YANGON (AFP) - Frustrated world leaders tightened the pressure on Myanmar on Saturday, raising the allegation of crimes against humanity over the regime's slow-moving response to the cyclone disaster.


US President George W. Bush extended sanctions on Myanmar while British Prime Minister Gordon Brown denounced the junta's "inhuman" treatment of around two million survivors battling to stay alive two weeks after the storm hit.

With the toll of dead and missing now 134,000, the pressure appeared to mark a shift in tactics in the face of the junta's reluctance to allow a full-scale emergency effort, despite fears of more deaths from hunger or disease.

"We have an intolerable situation created by a natural disaster," Brown, whose country was the colonial power when Myanmar was known as Burma, told the BBC.

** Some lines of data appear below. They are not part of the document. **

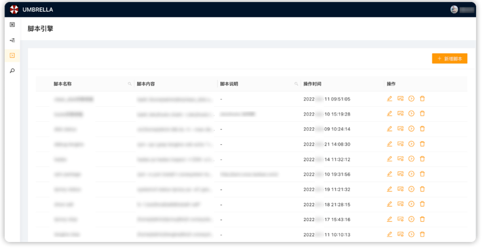The width and height of the screenshot is (484, 248).
Task: Select the top sidebar dashboard icon
Action: click(x=12, y=24)
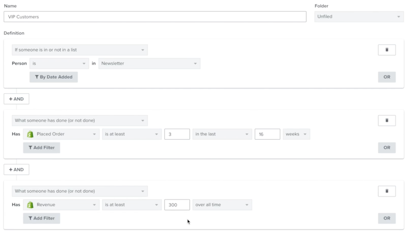Open the 'in the last' timeframe dropdown
The image size is (409, 233).
pyautogui.click(x=222, y=134)
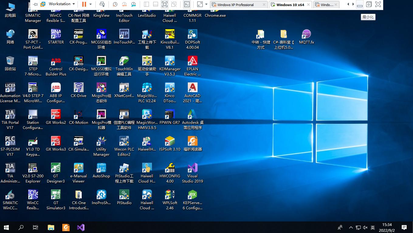
Task: Open the Workstation dropdown menu
Action: coord(62,4)
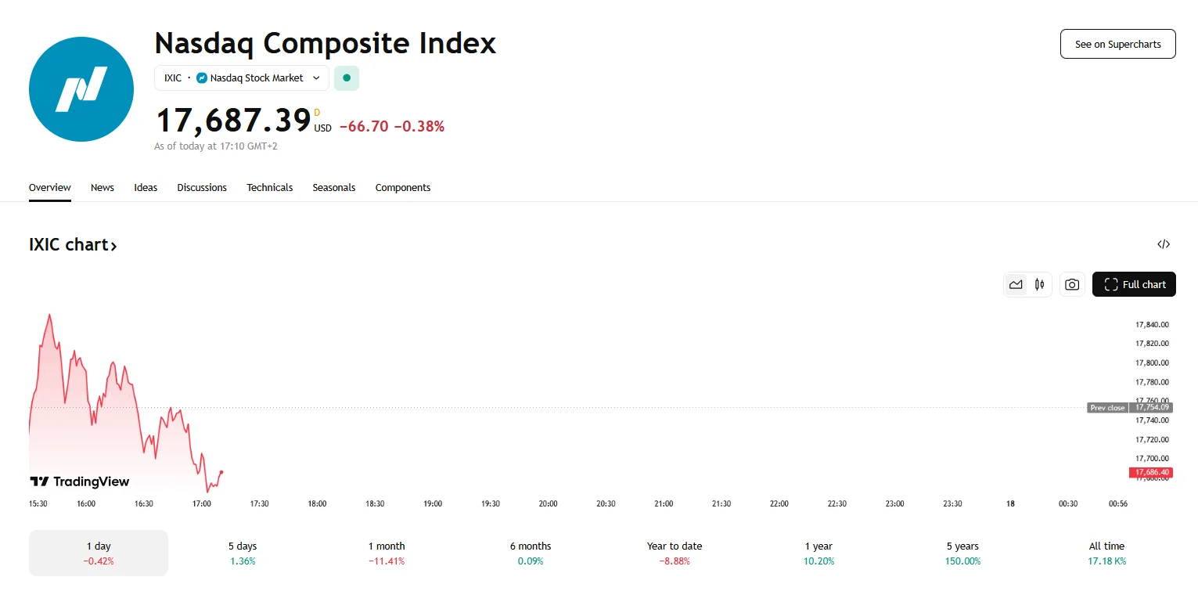Click the TradingView logo on chart
The height and width of the screenshot is (595, 1198).
pos(80,481)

"It is being made into a man-made catastrophe by the negligence, the neglect and the inhuman treatment of the Burmese people by a regime that is failing to act and to allow the international community to do what it wants to do."

Wary of any foreign influence that could weaken its 46 years of iron rule in Myanmar, the junta has insisted on managing the operation itself and kept most international disaster experts away.

But aid groups say the government cannot possibly handle the tragedy by itself, with hundreds of tonnes of supplies and high-tech equipment piling up in warehouses, bottle-necked by logistics and other problems.

Nobel Peace Prize winner Desmond Tutu wrote to Brown, Bush and French President Nicolas Sarkozy, calling on the UN Security Council to authorise aid drops over the objections of the generals.

He said the regime had "effectively declared war on its own population and is committing crimes against humanity."

Jean-Maurice Ripert, France's UN ambassador, told a meeting of all members of the United Nations that the situation was turning "slowly from a situation of not helping people in danger to a real risk of crimes against humanity."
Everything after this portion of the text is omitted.